→ **Your goal**
An exact transcript is required of the lines below, from the one containing "Select the chat.ts file" through the very last; leave every picture out of it.
____ Dataset extract
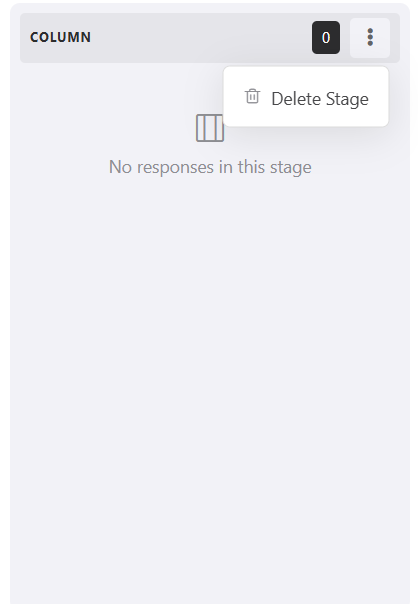This screenshot has height=604, width=418.
Task: Click the three-dot kebab menu icon
Action: pos(370,37)
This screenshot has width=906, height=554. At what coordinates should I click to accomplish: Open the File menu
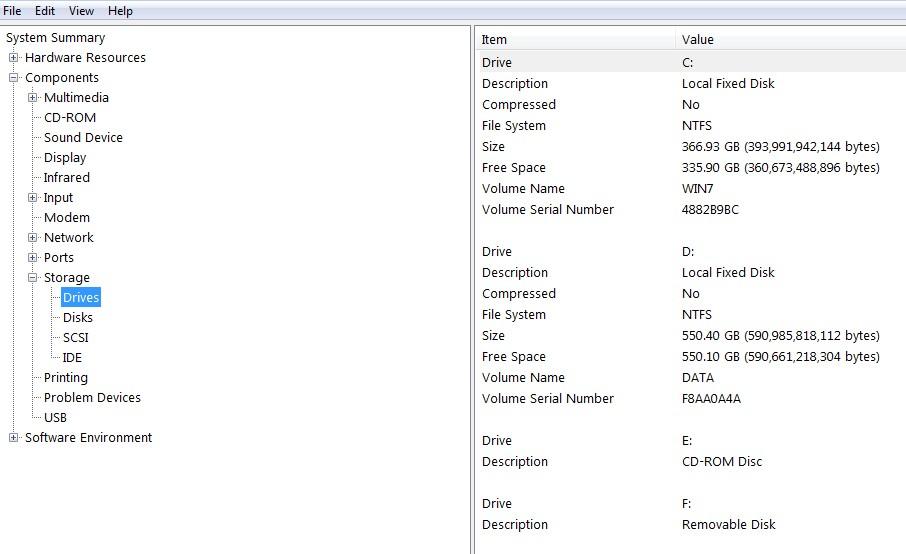pyautogui.click(x=12, y=11)
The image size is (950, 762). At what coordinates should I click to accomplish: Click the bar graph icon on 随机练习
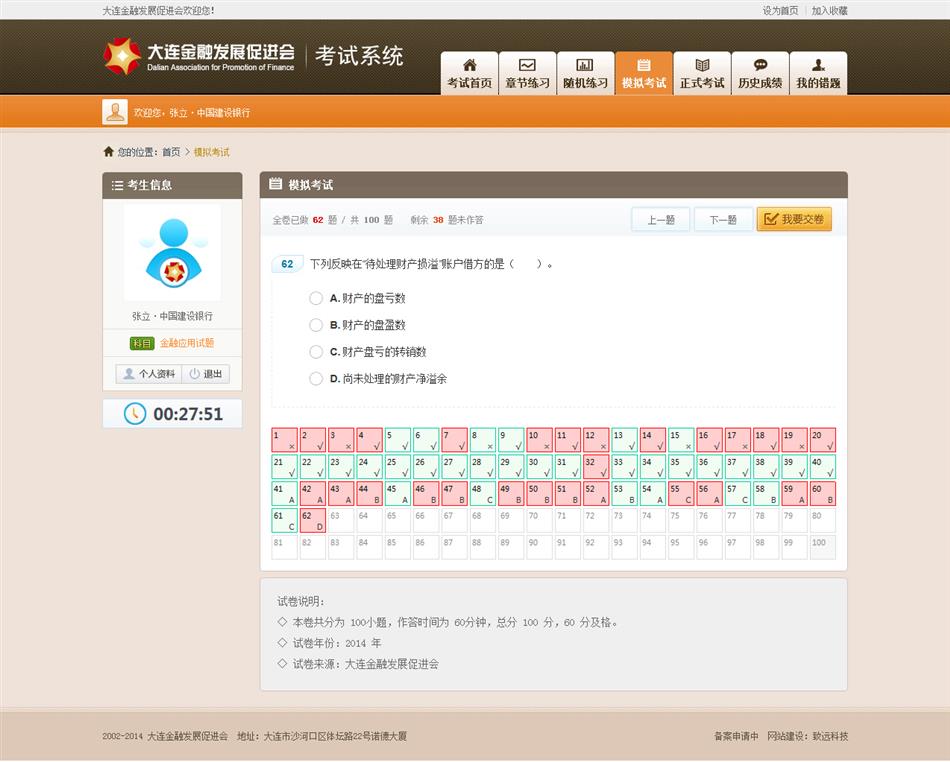click(585, 65)
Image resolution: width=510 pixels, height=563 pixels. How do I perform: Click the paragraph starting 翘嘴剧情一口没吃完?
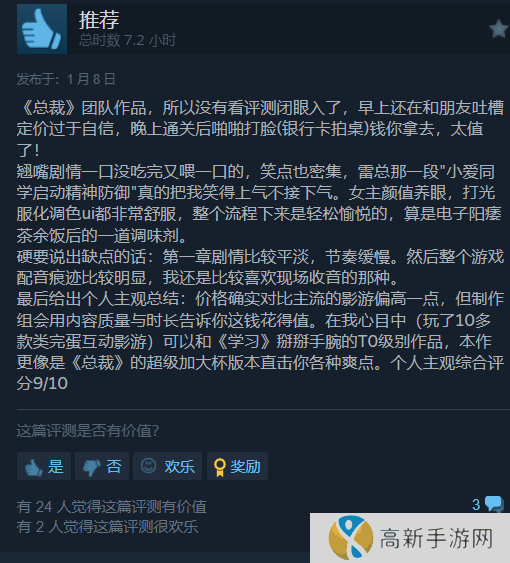tap(259, 204)
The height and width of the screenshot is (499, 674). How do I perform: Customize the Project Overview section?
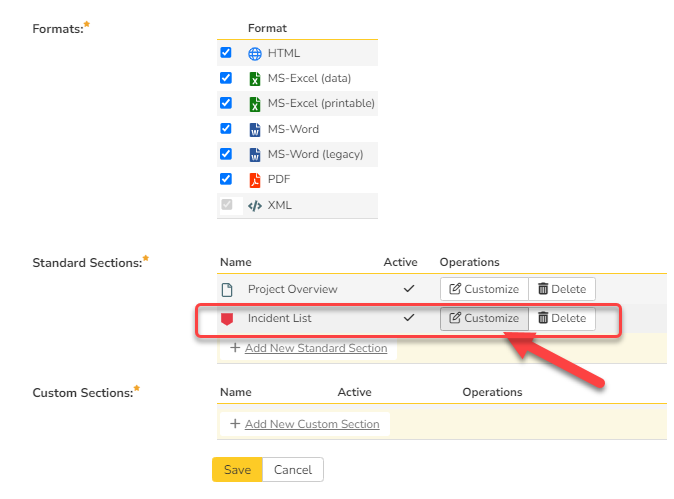click(x=484, y=289)
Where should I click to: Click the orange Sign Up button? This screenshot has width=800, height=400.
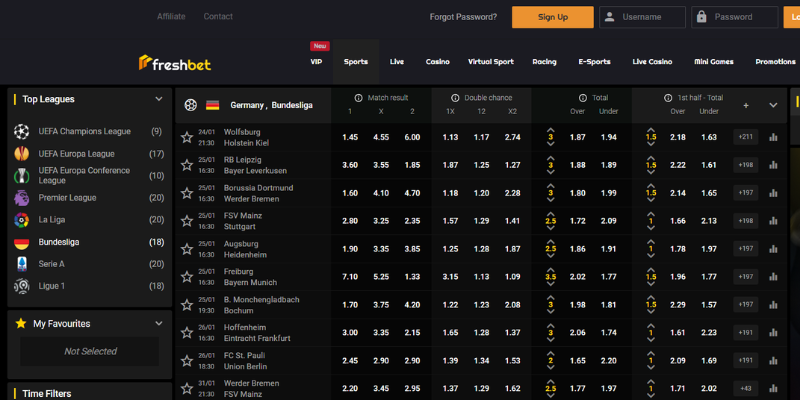point(552,17)
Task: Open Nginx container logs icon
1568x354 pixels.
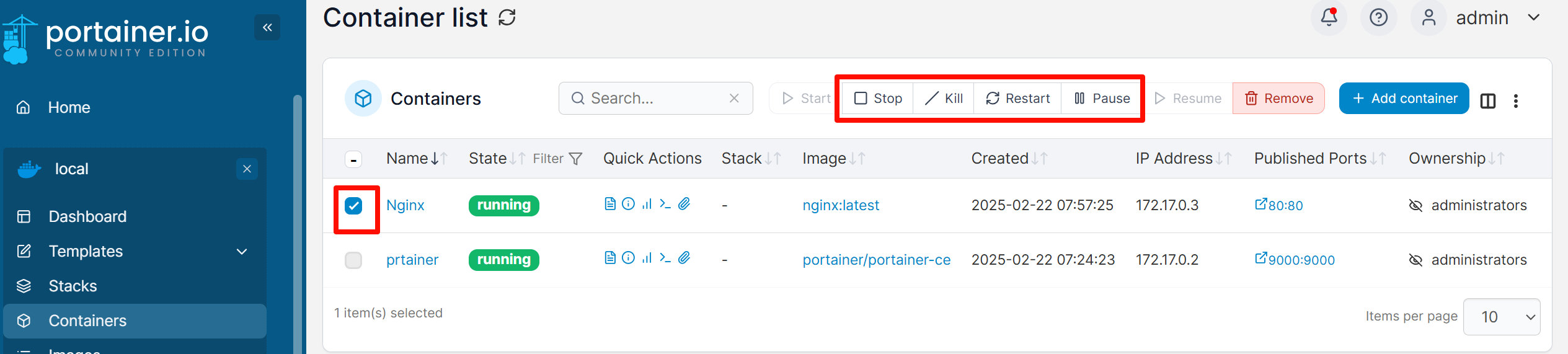Action: 610,204
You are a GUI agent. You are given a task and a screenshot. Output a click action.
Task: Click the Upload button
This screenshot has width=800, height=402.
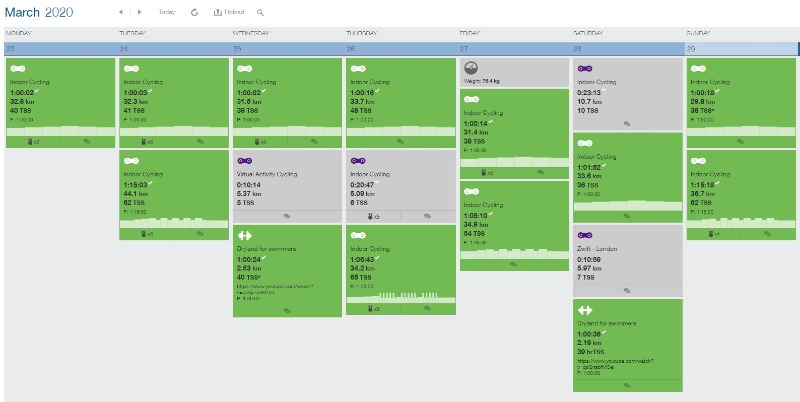pos(229,12)
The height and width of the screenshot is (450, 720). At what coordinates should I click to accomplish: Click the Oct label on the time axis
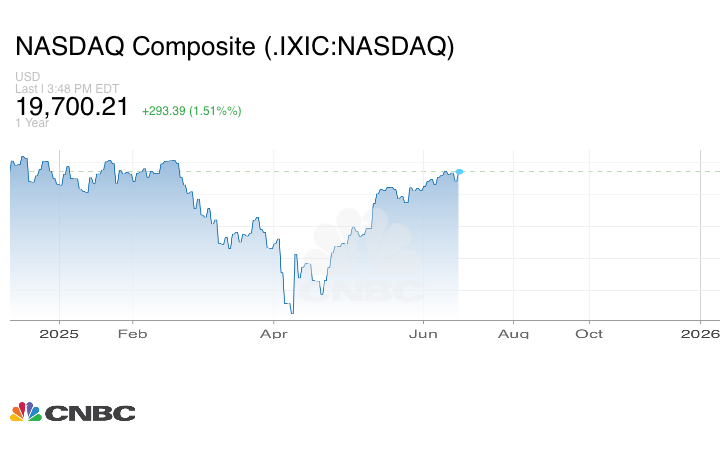coord(589,334)
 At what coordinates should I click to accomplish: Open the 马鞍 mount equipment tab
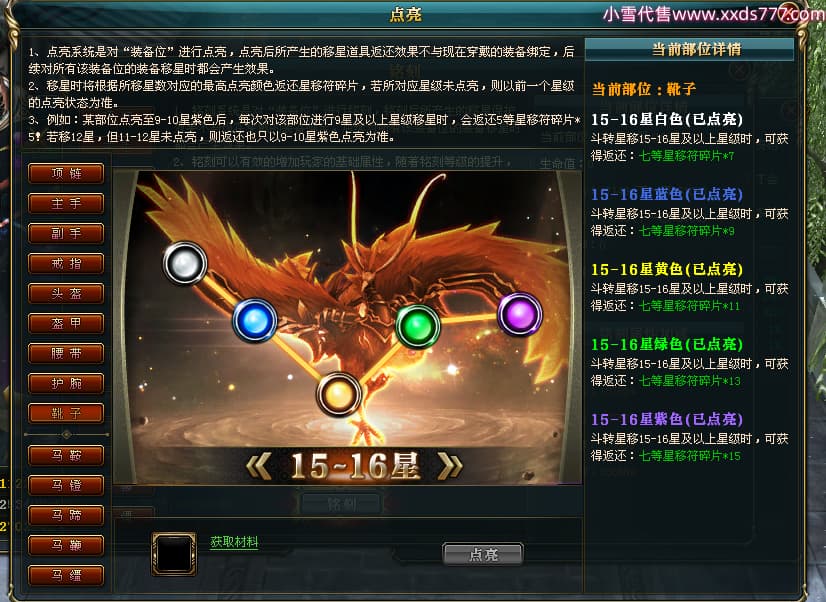[x=66, y=456]

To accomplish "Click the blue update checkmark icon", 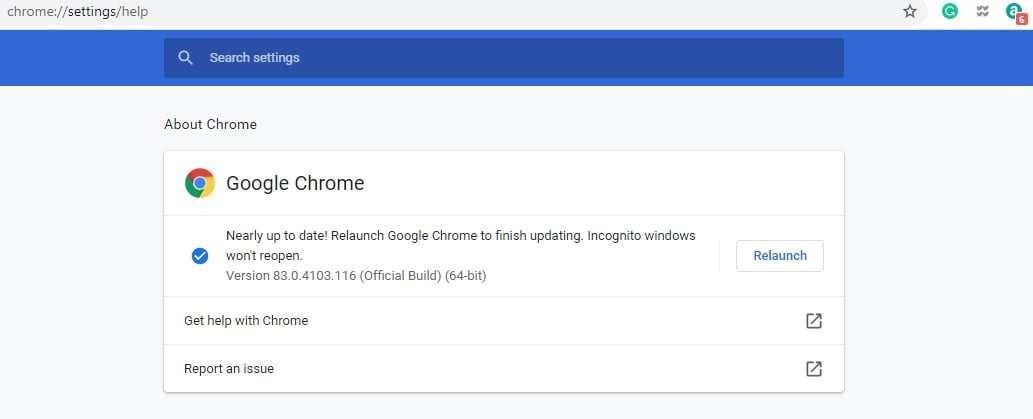I will coord(199,256).
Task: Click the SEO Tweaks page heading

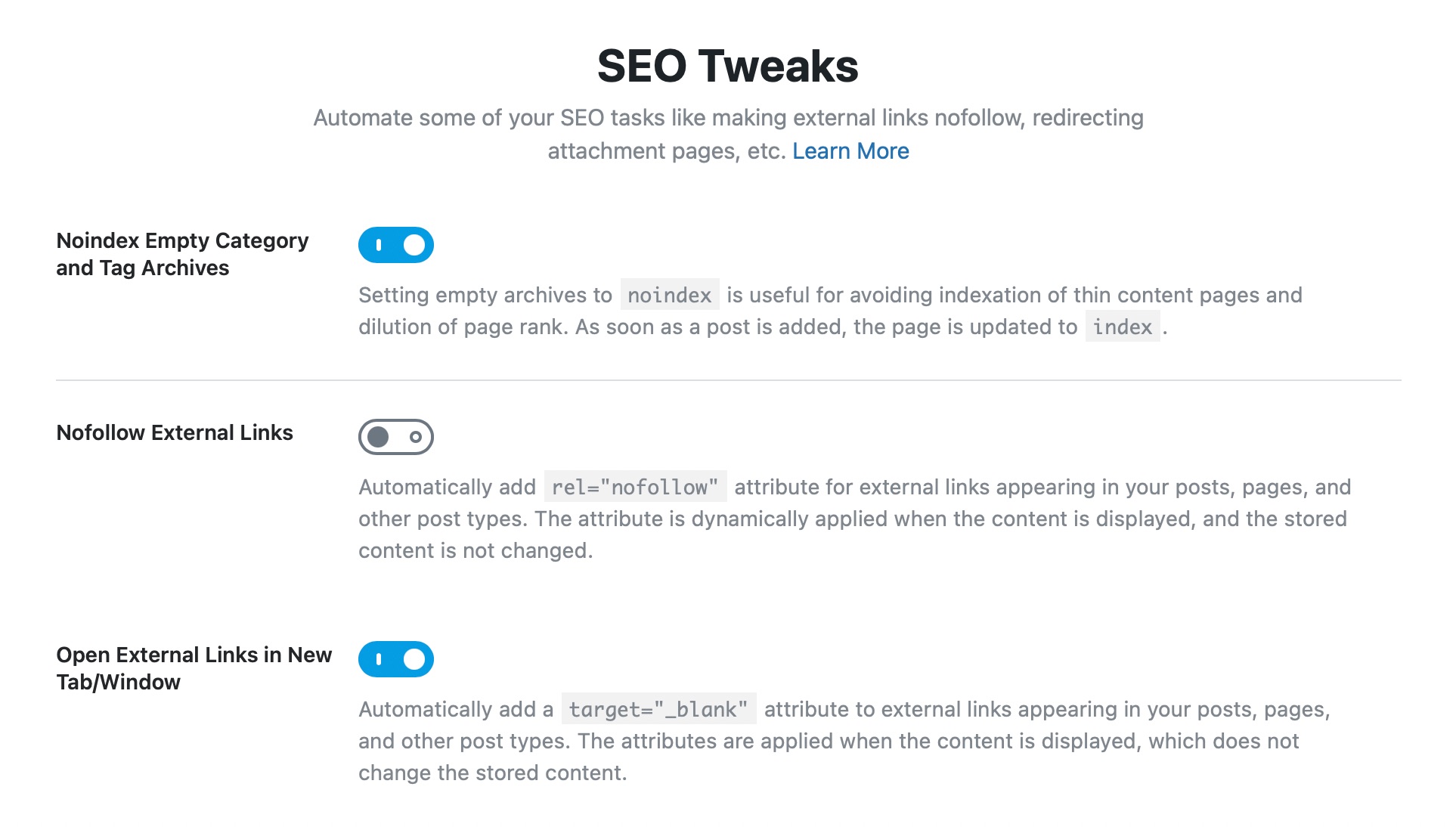Action: click(727, 65)
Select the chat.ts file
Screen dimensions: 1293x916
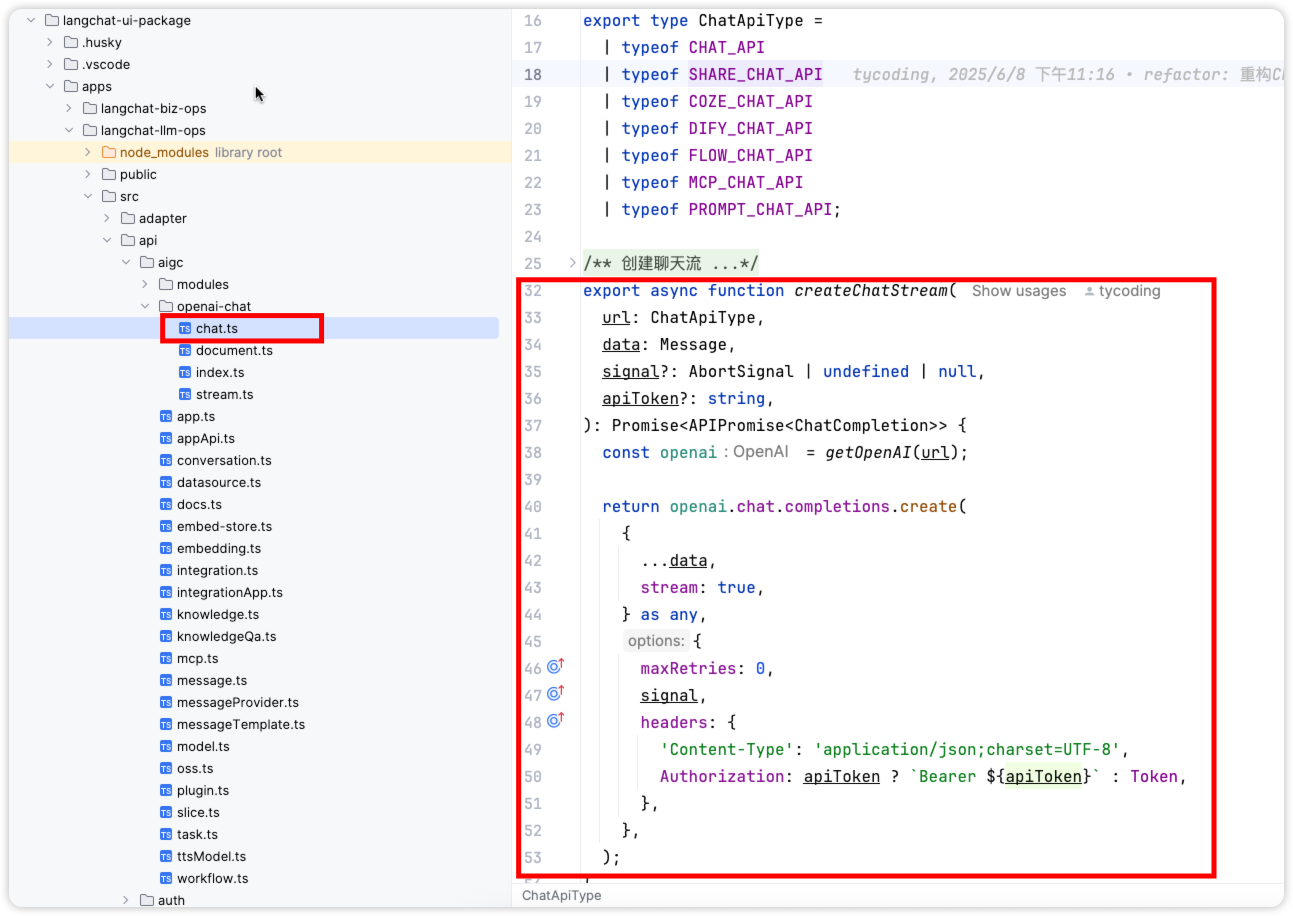(216, 328)
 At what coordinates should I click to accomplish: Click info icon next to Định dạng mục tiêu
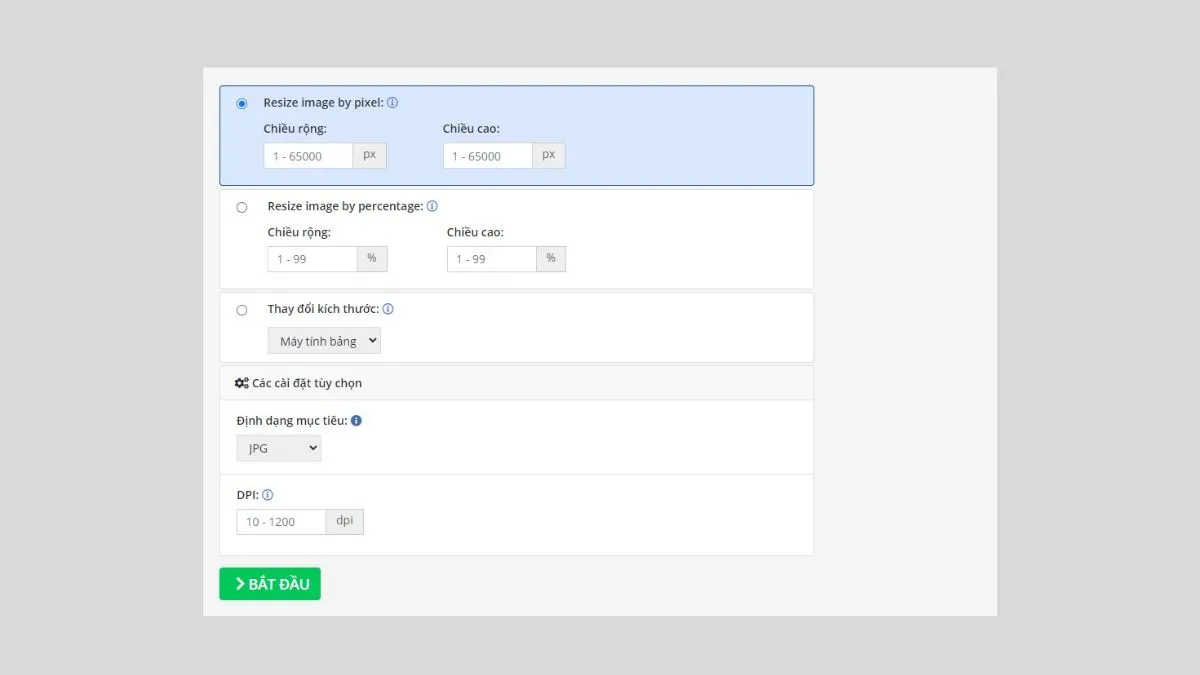356,421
________
→ **Exercise answer**
Select the chat.ts file
Screen dimensions: 1293x916
(216, 328)
 At what coordinates should I click to accomplish: Click info icon next to Định dạng mục tiêu
356,421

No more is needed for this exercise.